— Saved data entries —
-=-=-=-=-

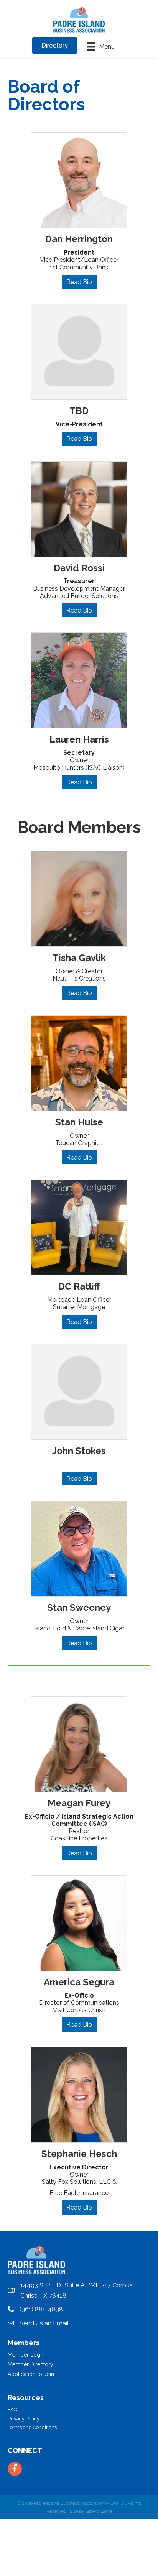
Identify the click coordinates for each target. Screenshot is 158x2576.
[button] (79, 282)
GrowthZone (99, 2511)
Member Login (26, 2355)
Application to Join (31, 2374)
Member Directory (30, 2364)
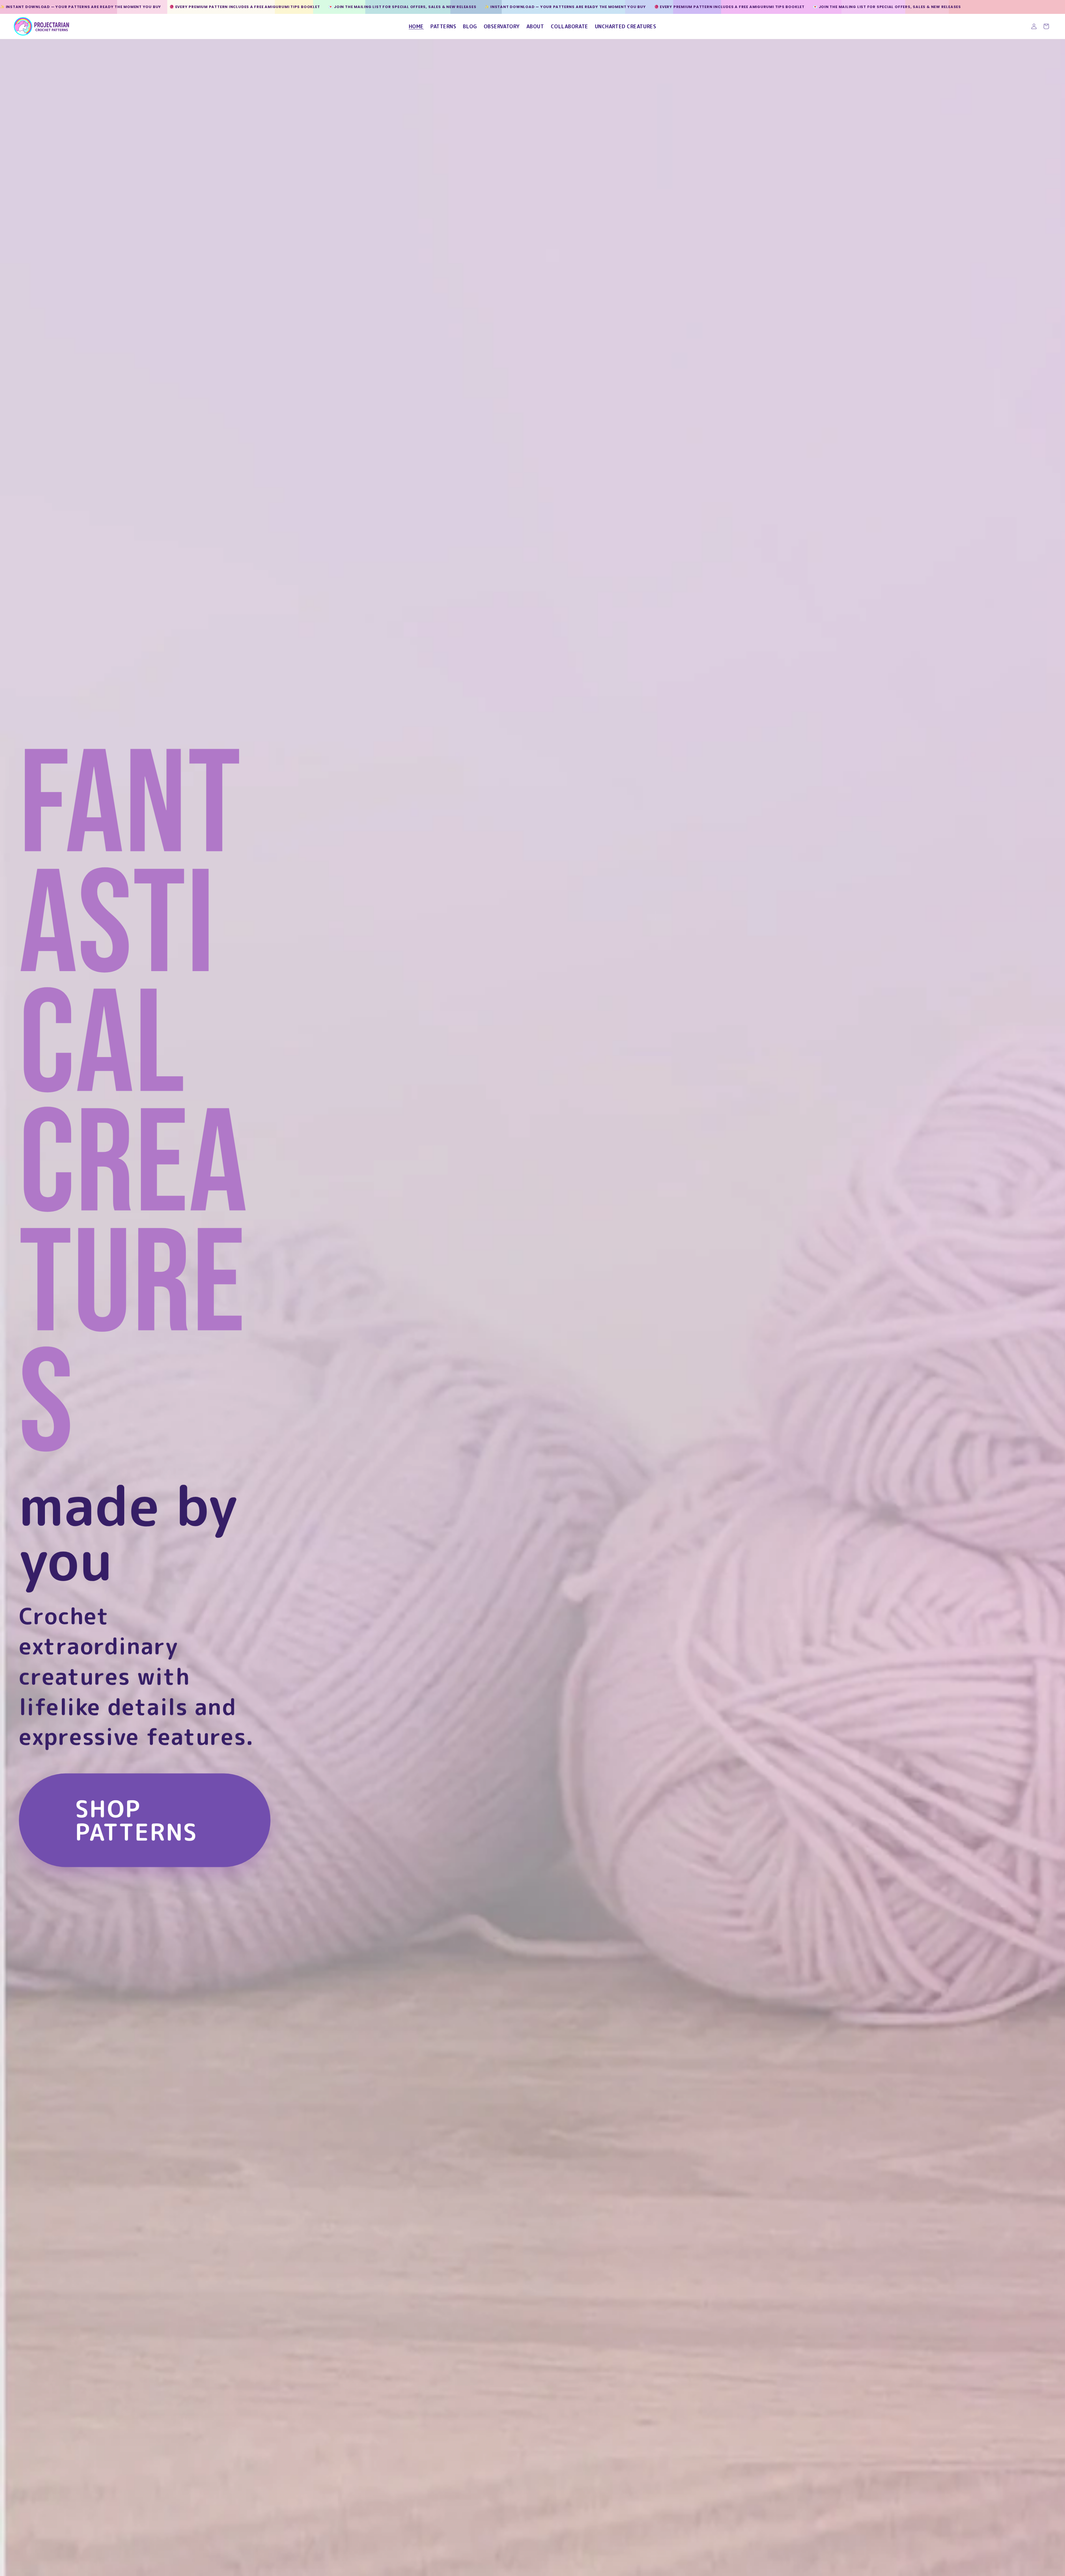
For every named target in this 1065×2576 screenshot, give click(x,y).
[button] (1046, 26)
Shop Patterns (136, 1820)
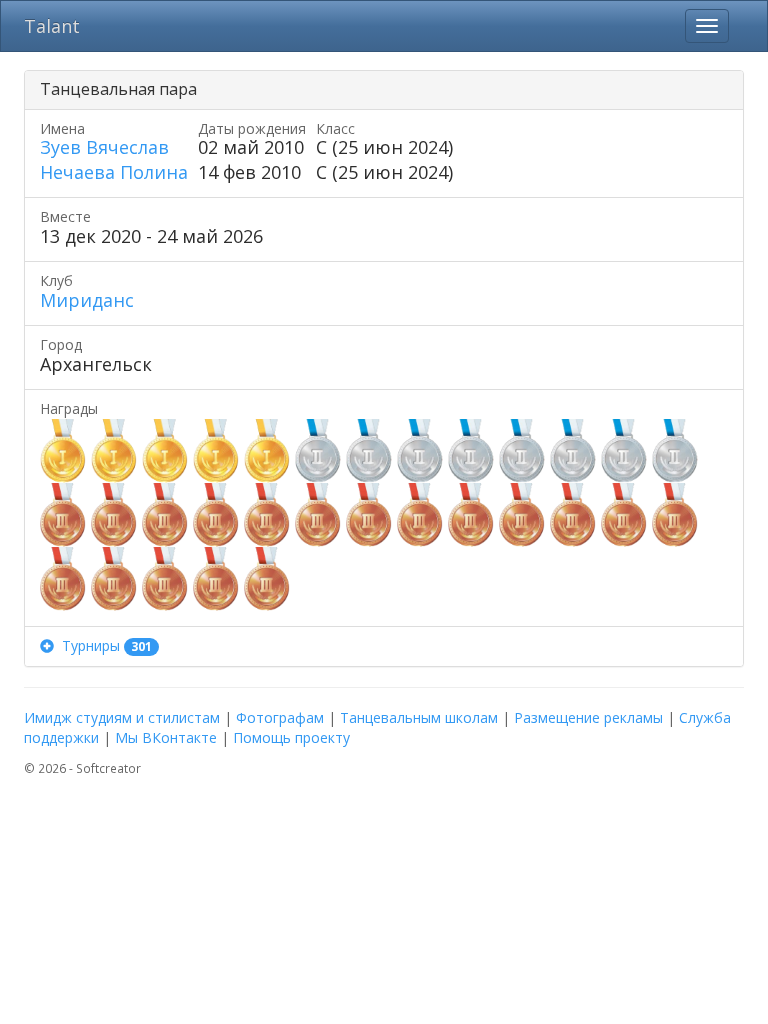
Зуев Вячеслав (104, 147)
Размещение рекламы (588, 717)
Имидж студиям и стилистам (122, 717)
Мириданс (87, 300)
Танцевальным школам (419, 717)
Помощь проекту (291, 737)
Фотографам (280, 717)
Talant (52, 26)
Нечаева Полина (114, 172)
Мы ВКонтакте (166, 737)
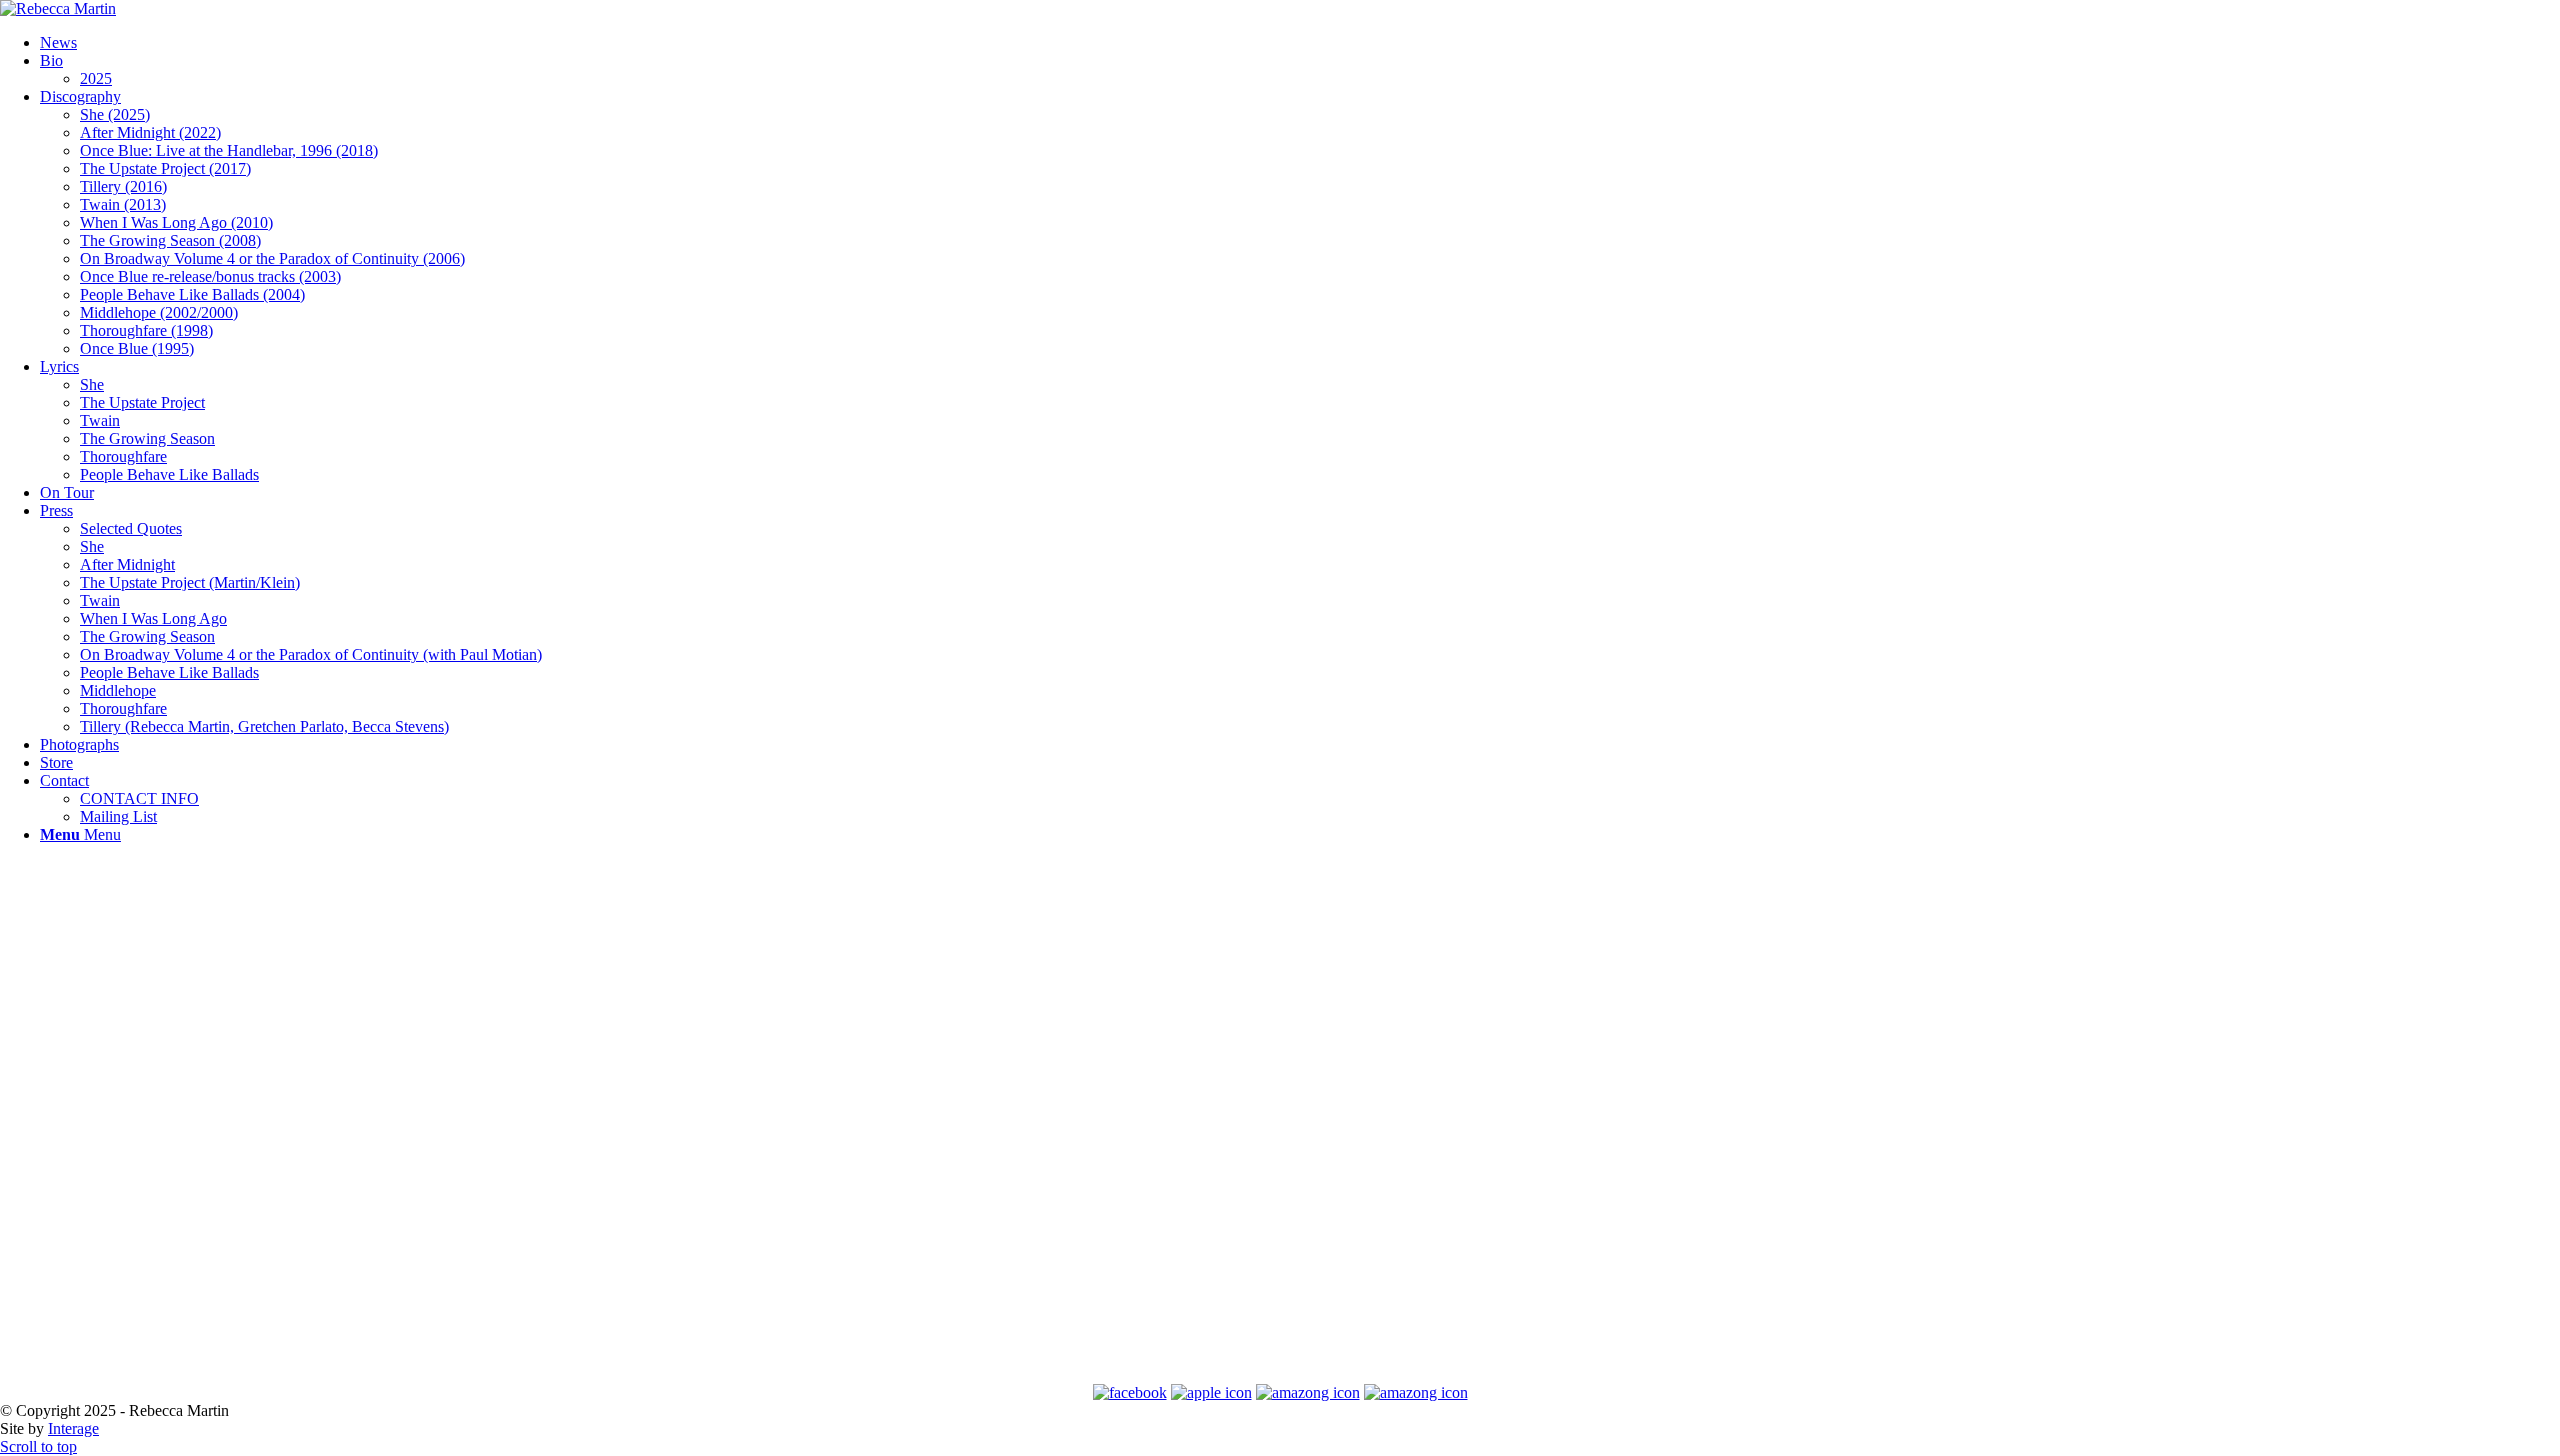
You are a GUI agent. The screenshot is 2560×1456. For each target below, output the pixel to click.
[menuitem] (1300, 43)
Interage (73, 1428)
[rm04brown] (58, 8)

-=-=-=-=-

— Work instruction —
Go back to the lines above and output, exactly as they stand, the ones from the line containing "GrowthZone (99, 2511)" to the line containing "[menuitem] (1300, 43)". Leave all pictures behind.

— Written answer —
GrowthZone (99, 2511)
Member Login (26, 2355)
Application to Join (31, 2374)
Member Directory (30, 2364)
For every named target in this 1065×2576 screenshot, give click(x,y).
[button] (1046, 26)
Shop Patterns (136, 1820)
Зуев Вячеслав (104, 147)
Размещение рекламы (588, 717)
Имидж студиям и стилистам (122, 717)
Мириданс (87, 300)
Танцевальным школам (419, 717)
Помощь проекту (291, 737)
Фотографам (280, 717)
Talant (52, 26)
Нечаева Полина (114, 172)
Мы ВКонтакте (166, 737)
You are a GUI agent. The screenshot is 2560×1456. For each target below, output the pixel to click.
[menuitem] (1300, 43)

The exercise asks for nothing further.